Australian rules footballer

Harold Kennedy "Joe" Littler (17 July 1879 – 10 December 1956) was an Australian rules footballer who played for South Melbourne in the Victorian Football League (VFL). He also had a long career in Tasmania playing in the Northern Tasmanian Football Association, North West Football Union (NWFU), and the North West Football Association (NWFA).
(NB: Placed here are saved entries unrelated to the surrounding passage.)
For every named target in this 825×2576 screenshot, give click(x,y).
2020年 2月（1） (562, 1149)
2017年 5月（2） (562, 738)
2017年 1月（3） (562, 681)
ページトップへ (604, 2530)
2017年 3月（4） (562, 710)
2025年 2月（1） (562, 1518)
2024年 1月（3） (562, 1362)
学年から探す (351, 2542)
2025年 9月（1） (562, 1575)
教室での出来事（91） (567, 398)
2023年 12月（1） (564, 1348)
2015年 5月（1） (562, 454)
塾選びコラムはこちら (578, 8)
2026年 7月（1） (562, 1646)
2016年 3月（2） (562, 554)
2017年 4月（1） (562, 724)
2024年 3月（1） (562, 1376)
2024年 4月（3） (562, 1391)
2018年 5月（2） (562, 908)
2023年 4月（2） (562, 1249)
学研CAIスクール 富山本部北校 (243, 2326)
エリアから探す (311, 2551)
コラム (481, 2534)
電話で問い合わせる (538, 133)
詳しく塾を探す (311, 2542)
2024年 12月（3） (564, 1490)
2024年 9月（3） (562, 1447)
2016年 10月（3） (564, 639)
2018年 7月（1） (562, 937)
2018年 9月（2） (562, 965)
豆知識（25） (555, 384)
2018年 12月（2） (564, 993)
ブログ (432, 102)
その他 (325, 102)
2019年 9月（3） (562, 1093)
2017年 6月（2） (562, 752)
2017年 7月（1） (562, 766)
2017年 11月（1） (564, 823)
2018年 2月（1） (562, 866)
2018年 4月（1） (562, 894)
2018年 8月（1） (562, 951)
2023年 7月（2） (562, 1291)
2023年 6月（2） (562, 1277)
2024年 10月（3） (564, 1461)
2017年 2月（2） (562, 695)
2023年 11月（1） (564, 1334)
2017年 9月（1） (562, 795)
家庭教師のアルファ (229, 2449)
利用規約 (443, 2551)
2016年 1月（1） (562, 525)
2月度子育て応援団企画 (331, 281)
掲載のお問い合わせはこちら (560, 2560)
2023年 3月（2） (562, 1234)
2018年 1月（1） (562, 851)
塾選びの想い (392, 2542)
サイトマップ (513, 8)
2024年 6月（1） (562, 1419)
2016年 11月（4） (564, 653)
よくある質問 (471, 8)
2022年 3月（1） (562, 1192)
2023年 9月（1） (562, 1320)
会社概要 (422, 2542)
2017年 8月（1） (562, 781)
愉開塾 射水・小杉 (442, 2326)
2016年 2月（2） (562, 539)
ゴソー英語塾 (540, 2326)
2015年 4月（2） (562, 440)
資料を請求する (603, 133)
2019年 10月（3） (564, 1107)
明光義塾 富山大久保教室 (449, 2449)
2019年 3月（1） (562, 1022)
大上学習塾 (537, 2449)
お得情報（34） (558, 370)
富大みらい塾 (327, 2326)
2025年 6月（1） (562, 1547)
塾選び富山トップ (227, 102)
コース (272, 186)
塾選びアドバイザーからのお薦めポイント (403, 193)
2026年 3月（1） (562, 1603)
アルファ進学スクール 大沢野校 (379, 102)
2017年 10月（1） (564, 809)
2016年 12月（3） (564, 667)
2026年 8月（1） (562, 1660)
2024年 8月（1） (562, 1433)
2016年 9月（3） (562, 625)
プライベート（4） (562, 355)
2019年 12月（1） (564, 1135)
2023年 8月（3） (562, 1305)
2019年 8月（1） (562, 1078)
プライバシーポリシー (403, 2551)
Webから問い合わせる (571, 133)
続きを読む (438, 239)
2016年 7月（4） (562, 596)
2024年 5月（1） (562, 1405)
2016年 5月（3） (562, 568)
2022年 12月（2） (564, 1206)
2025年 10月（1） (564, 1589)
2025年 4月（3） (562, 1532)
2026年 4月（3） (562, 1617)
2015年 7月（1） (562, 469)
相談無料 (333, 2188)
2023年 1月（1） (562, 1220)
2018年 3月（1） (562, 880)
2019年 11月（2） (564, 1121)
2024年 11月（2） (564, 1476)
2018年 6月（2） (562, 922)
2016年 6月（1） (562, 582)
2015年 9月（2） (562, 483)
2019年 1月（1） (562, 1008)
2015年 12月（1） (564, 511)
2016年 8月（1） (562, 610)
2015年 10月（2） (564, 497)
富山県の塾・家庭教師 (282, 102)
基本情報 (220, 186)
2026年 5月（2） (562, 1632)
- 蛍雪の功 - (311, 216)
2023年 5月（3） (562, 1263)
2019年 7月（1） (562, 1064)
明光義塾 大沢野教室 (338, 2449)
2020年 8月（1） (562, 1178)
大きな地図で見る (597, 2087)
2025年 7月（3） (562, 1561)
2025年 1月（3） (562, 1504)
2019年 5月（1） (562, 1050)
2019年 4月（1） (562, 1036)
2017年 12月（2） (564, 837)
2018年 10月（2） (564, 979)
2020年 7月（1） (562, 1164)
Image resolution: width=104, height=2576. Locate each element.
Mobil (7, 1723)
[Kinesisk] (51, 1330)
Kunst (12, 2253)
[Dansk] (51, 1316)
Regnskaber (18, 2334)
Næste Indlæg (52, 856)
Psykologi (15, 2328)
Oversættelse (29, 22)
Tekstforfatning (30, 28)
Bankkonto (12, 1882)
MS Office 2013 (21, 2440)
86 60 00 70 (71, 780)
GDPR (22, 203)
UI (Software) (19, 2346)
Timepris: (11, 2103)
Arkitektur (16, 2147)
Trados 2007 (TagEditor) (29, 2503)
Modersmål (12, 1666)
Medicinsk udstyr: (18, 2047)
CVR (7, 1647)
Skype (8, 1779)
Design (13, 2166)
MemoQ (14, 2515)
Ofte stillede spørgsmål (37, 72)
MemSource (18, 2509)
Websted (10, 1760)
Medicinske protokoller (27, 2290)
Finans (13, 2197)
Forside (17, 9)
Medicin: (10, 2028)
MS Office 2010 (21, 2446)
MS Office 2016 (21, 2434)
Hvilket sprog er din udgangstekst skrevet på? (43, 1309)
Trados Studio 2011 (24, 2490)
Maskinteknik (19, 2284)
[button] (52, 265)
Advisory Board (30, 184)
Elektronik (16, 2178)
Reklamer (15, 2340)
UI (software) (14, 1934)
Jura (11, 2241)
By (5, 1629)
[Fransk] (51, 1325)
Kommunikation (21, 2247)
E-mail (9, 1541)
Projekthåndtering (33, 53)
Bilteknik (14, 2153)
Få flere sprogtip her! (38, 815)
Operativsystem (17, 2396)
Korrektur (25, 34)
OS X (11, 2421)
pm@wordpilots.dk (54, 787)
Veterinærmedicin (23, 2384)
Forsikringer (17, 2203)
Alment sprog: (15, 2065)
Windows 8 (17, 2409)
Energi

Littler was a premiership player in his debut season at Launceston, as an 18-year-old in 1897. He spent the following NTFA season at Launceston but then crossed to NWFA club Mersey and captained their 1899 premiership team and participated in two further premierships before attempting a VFL career.

Signed up South Melbourne, Littler kicked a couple of goals on his debut, a win over Essendon, but didn't experience another victory in the rest of the nine matches that he played in the 1903 VFL season. One of those, a loss to Melbourne at the MCG, is noted for South Melbourne's inaccurate score line of 3.17 and the fact that Littler kicked all three of those goals.

He resumed as Mersey captain in 1904 and the following year experienced another premiership in the NWFA. Launceston lured him back to their club in 1908, the same year that he returned to the mainly briefly to represent Tasmania at the Melbourne Carnival.

Littler spent 1909 as an umpire in the Zeehan District Football Association. In 1910 he returned to Launceston and played with City in another NTFA premiership team. At an age where many players would retire, Littler began a 20-year stint at Wynyard which included a further three premierships. He spent the 1924 season as captain of Yeoman.

In 1932 Wynyard were short of players for an NWFU roster match. Littler, secretary of the club at the time, came out of retirement for the day to help make up the numbers, thus playing a senior first-class match at the age of 52.

He was, in 2006, inducted into the Tasmanian Football Hall of Fame.